Ex-spies give peek behind covert curtain
Former CIA operatives headline event in Santa Fe
If you put a hundred regular people in a room with a handful of real-life American spies, what kinds of questions would they ask?
Do people inside the Central Intelligence Agency discuss the morality of torture?
Do you think the migrant caravan was covertly influenced by a different country?
Where did Pakistan acquire materials for nuclear weapons?
These inquiries and more pelted the panelists and host of a Saturday conference, Spies, Lies & Nukes: Inside International Espionage at La Fonda on the Plaza, where former CIA operatives spoke about their careers and their thoughts on government affairs.
Valerie Plame, a Santa Fe resident and former CIA operative who hosted the event, which continues Sunday, told The New Mexican earlier this month that she hoped the conference would help educate the public at a time when she feels the president has been “denigrating of the intelligence community.”
In a dimly lit ballroom — heavily decorated with tinwork fixtures and Southwestern motifs — doctors, artists, authors and businesspeople mingled with veterans of the CIA and other one-time government officials who discussed everything from torture to covert operations to nuclear weapons. It was an eclectic crowd. “I’ve lived in Santa Fe for a long time, and I know a lot of people — and I don’t know five people at this conference,”

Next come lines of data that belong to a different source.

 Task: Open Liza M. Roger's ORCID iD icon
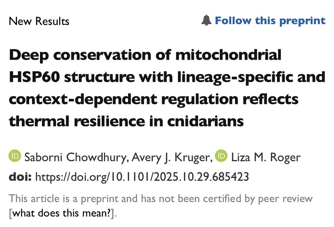coord(221,156)
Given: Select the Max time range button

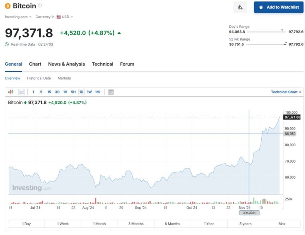Looking at the screenshot, I should 282,224.
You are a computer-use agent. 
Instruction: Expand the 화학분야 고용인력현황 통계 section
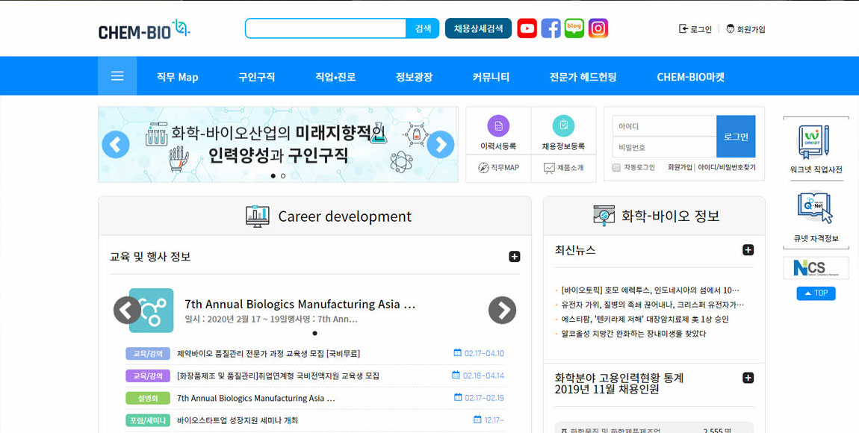pyautogui.click(x=748, y=379)
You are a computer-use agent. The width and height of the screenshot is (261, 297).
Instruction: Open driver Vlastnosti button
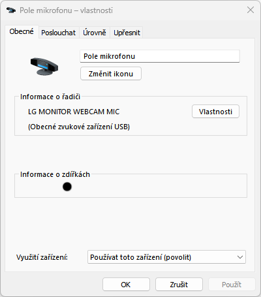pyautogui.click(x=215, y=112)
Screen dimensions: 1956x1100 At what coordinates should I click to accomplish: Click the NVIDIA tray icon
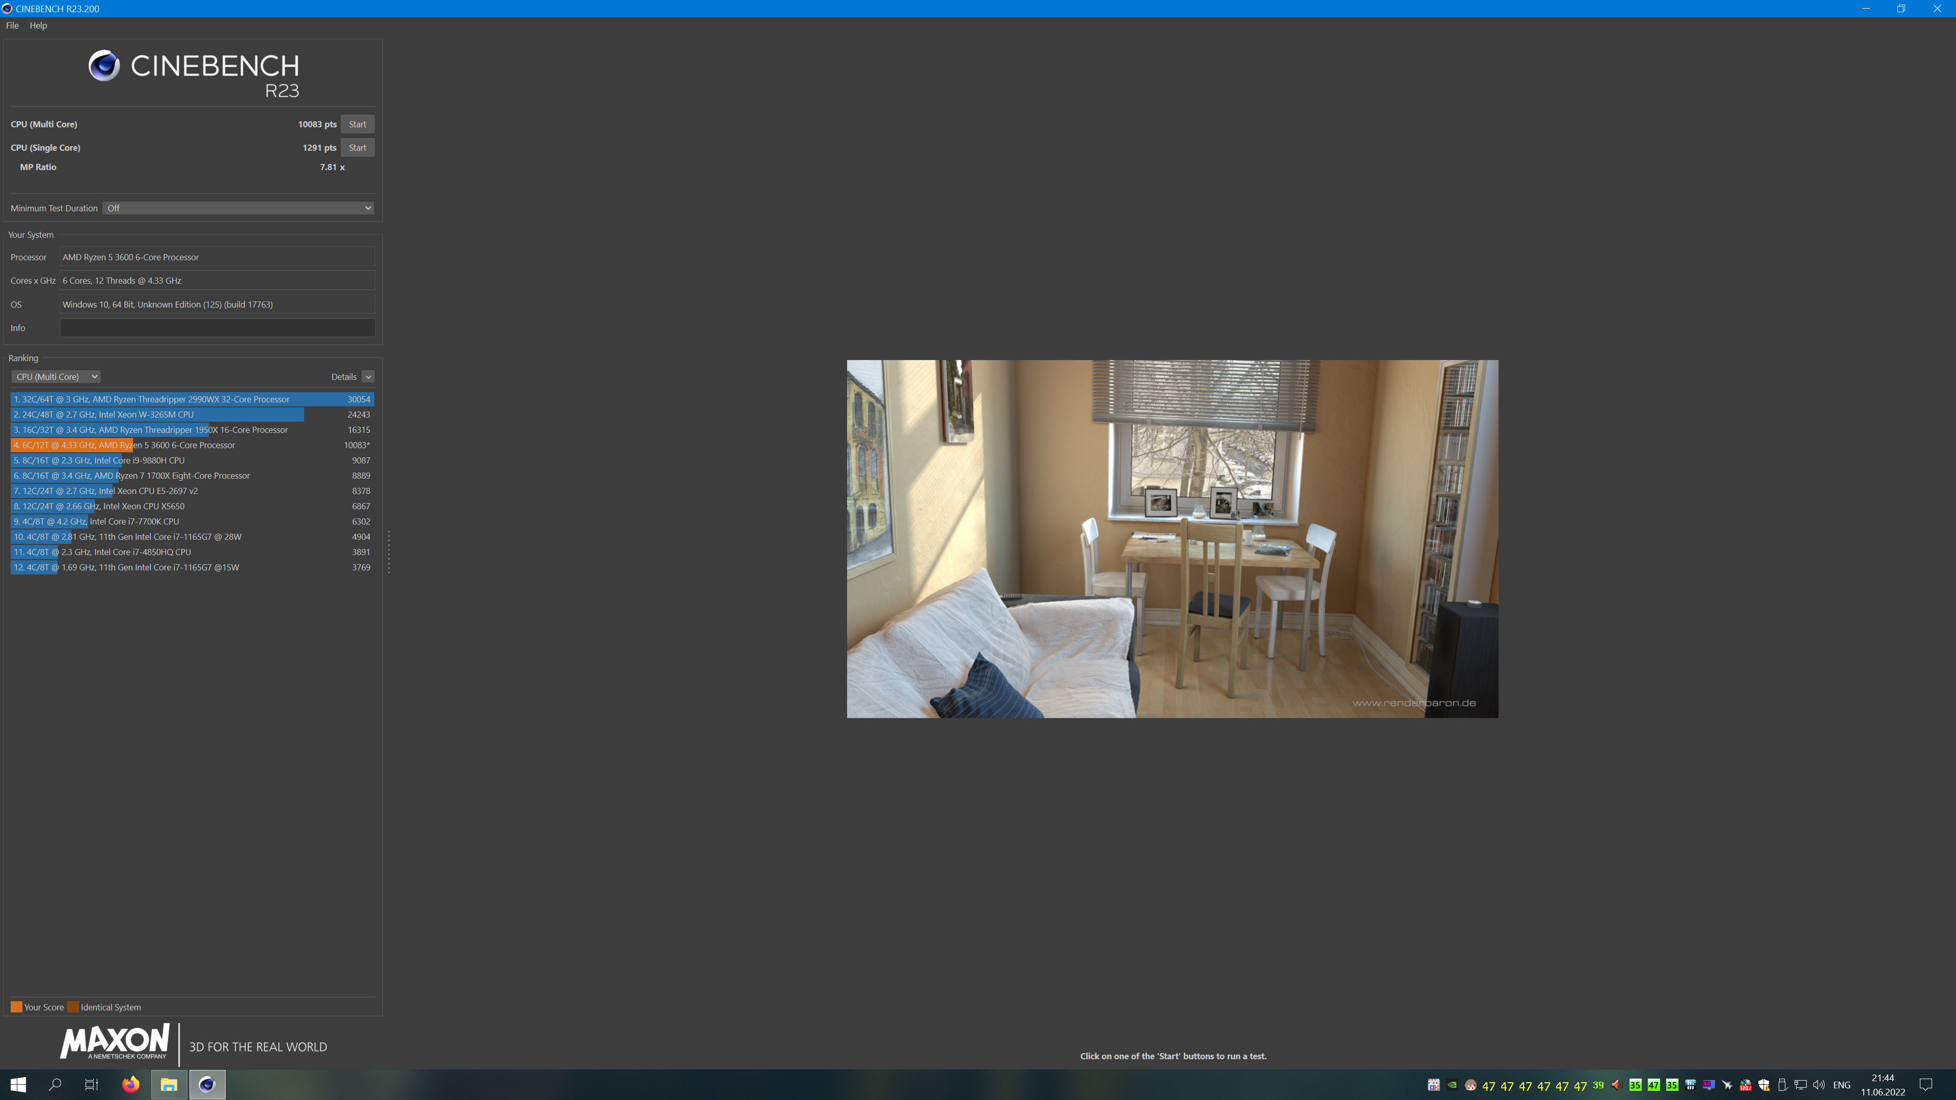click(x=1452, y=1086)
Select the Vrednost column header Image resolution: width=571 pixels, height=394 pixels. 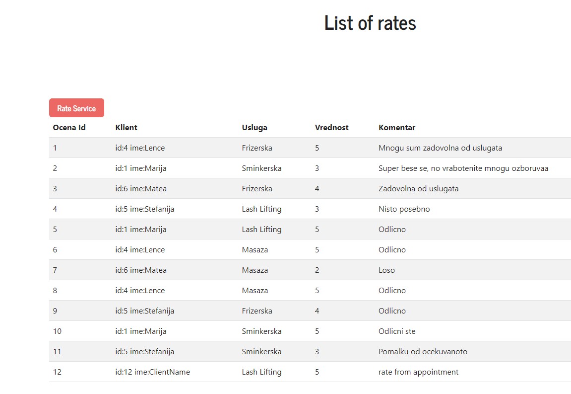[x=331, y=127]
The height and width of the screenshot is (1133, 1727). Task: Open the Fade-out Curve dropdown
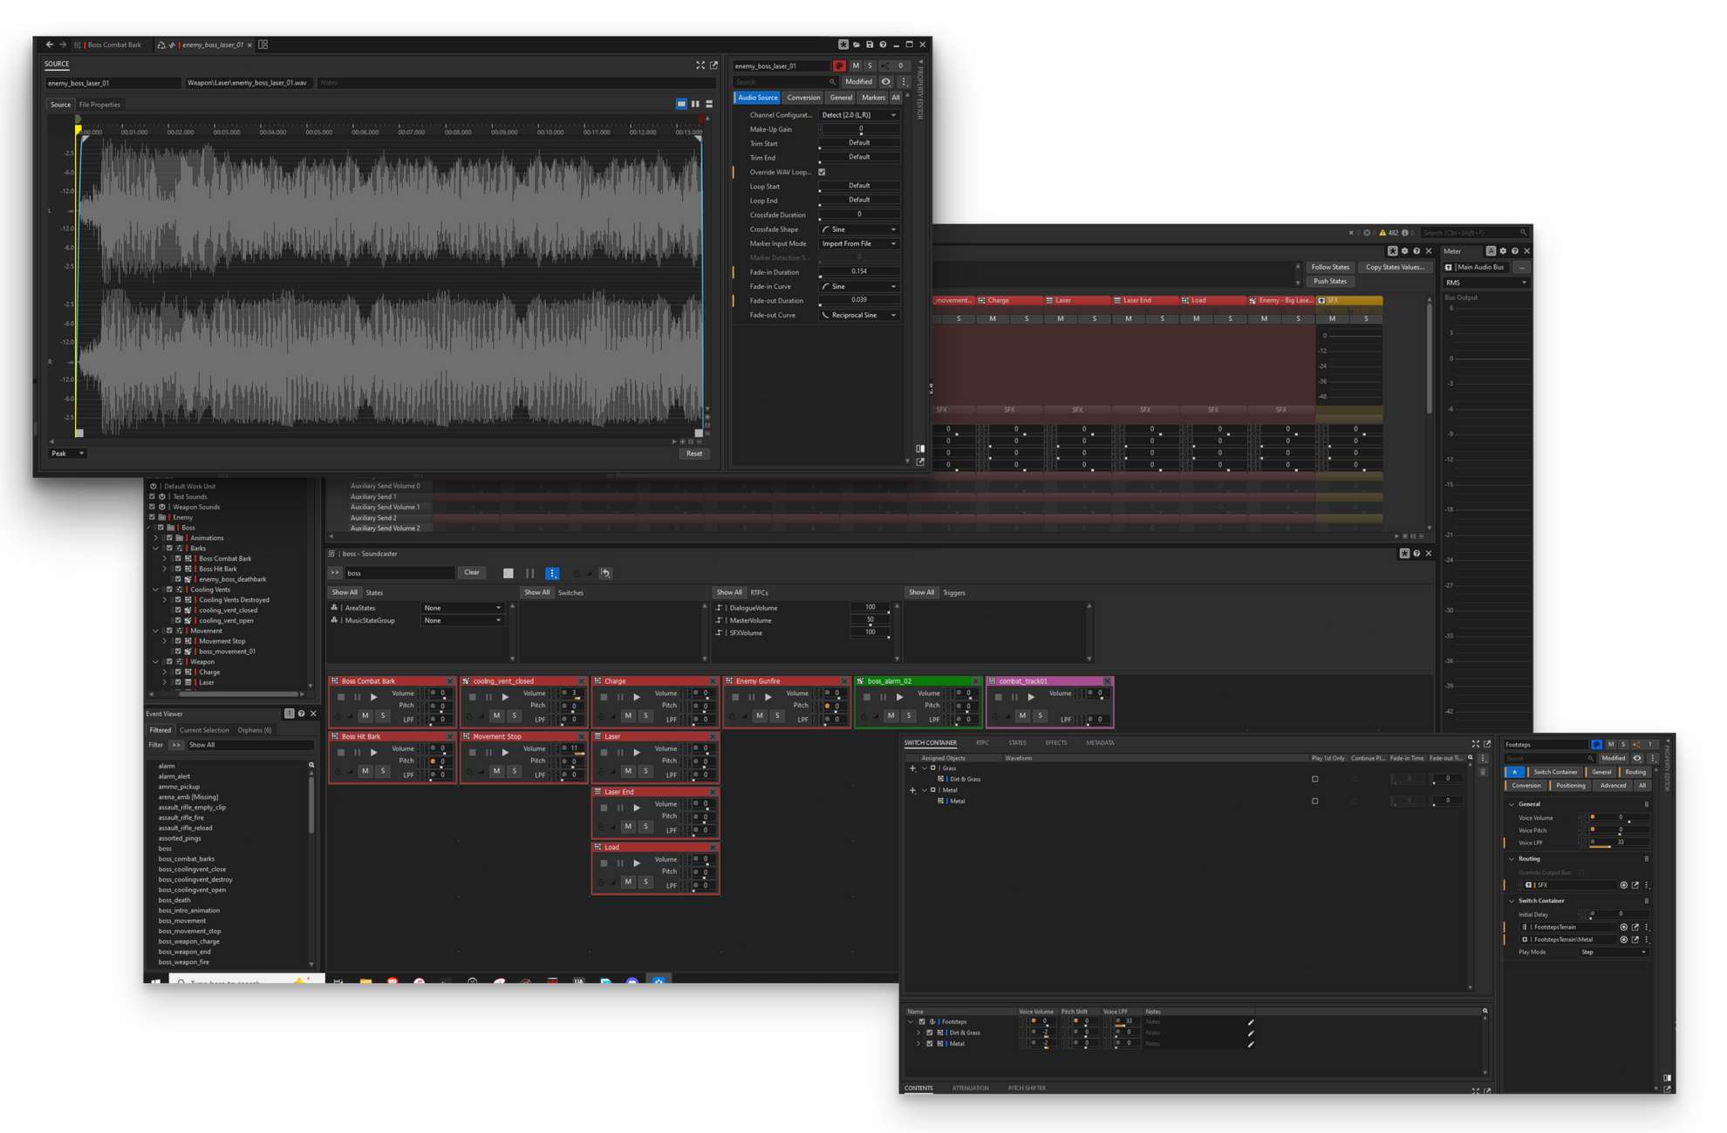[x=859, y=315]
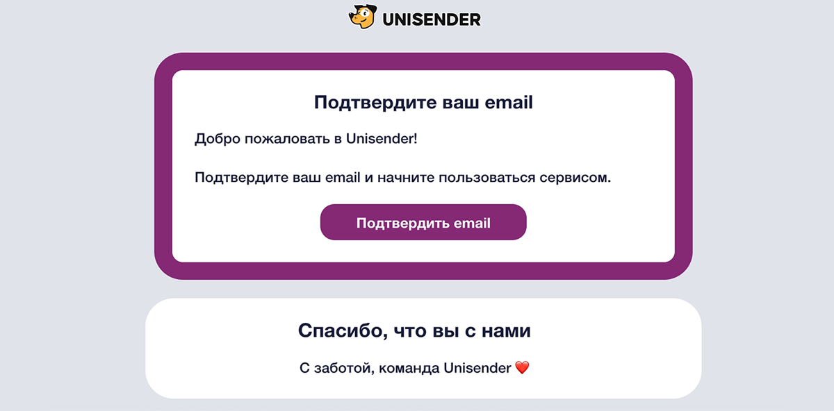Click the dog mascot beside the brand name
834x411 pixels.
tap(361, 17)
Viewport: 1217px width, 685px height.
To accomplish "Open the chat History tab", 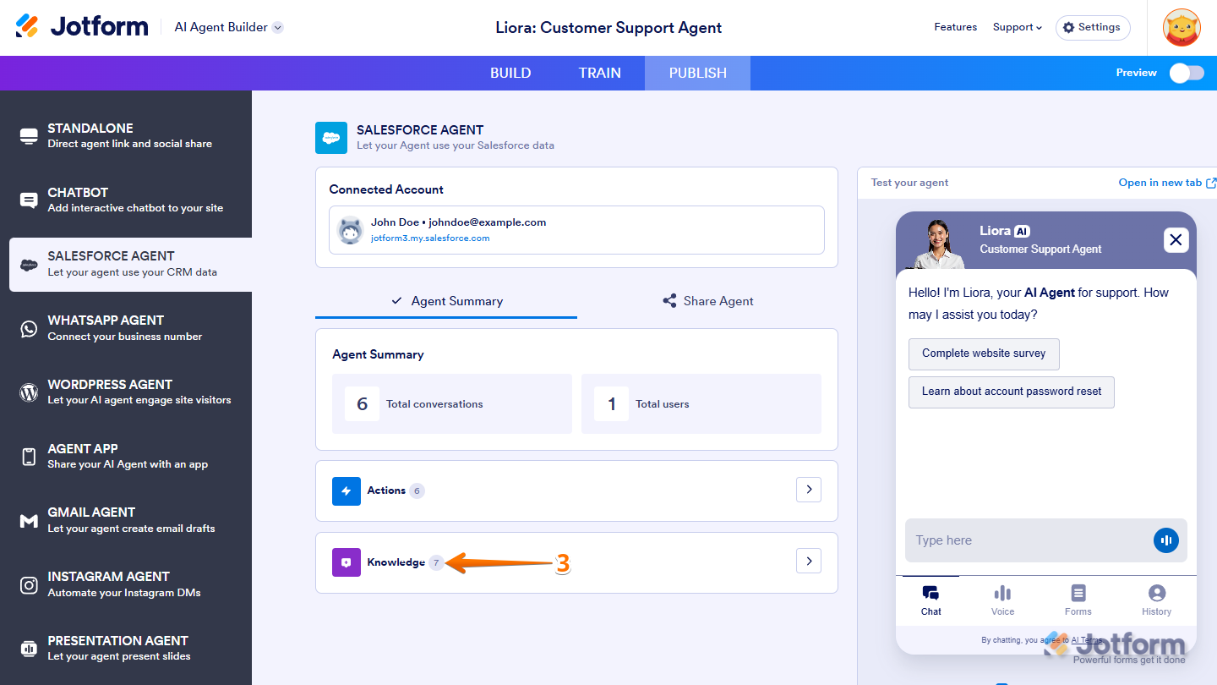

said Charlie Goodman, a Santa Fe business owner.
Goodman decided he’d attend the conference, he said, just because he thought the topic was interesting.
“You get a different perspective about how the CIA is run,” Goodman said. “Most people believe it’s an aim-from-the-hip, off-thecuff approach.”
On Saturday, he learned that’s not necessarily true.
Mary Beth Long, the first female assistant secretary of defense and a former CIA operative, discussed how covert operations — such as the U.S. influencing foreign elections and economies — are overseen by a group of top government officials and legislators tasked with keeping an eye on the projects.
Long, who co-founded international companies in addition to working in government, said she came to the conference Saturday because it was a unique opportunity to discuss intelligence with other former CIA operatives and because she agrees with Plame that Americans need to learn what’s happening in the arena.
“One of my biggest fears in life is that the American population doesn’t understand, and doesn’t think it has to understand, what’s happening in intelligence,” she told The New Mexican. “… If we don’t have this dialogue, there’s no way for them to educate themselves. You have to have transparency.”
Glenn Carle, a longtime clandestine CIA operative who also served on the National Intelligence Council, spoke about his personal shock when the CIA started to use torture techniques during the war on terror, as well as his issues with advanced interrogation techniques and the war itself.
Saturday’s discussions raised plenty of questions for Laura Carpenter, a former Santa Fe gallery owner who was drawn to the conference by the lure of Santa Fe’s “underground” community of former CIA agents, like Plame.
“What’s right? What’s wrong?” Carpenter mused, after a panel on Covert Operations and the White House. “What are the unintended consequences? What’s happening right now in our country?”
Also attending was Santa Fe County Clerk Geraldine Salazar, who came for work — and because she loves her work, she said. She saw advertisements for the conference saying speakers promised to touch on election security.
“I’m responsible for fair and safe elections, so whatever I can learn from them is good,” Salazar said.
What did she learn Saturday? Plenty, she said, but she’s keeping her cards close to her vest.
Kathy Rivera, a Santa Fe resident who works in the electronics distribution industry, attended the conference just for fun.
“I’m a fan of spy novels, for one,” she explained.
While she had no preconceptions about what she might learn, Rivera said, she was pleasantly surprised — by the end of Saturday, she’d learned more about how foreign intelligence works through the CIA and also observed ties between the electronics industry and threats that foreign actors might pose when it comes to intellectual property, for example, and counterfeit goods.
Rivera, when she first read about the conference, said she could barely believe it was happening in Santa Fe.
“Is that happening here? I kept reading it and thinking it was going to say Arlington, Va., or D.C.,” she said. “This is not something that comes to our door every day, and I would probably very much regret it if I didn’t come — and I’m so glad that I did.”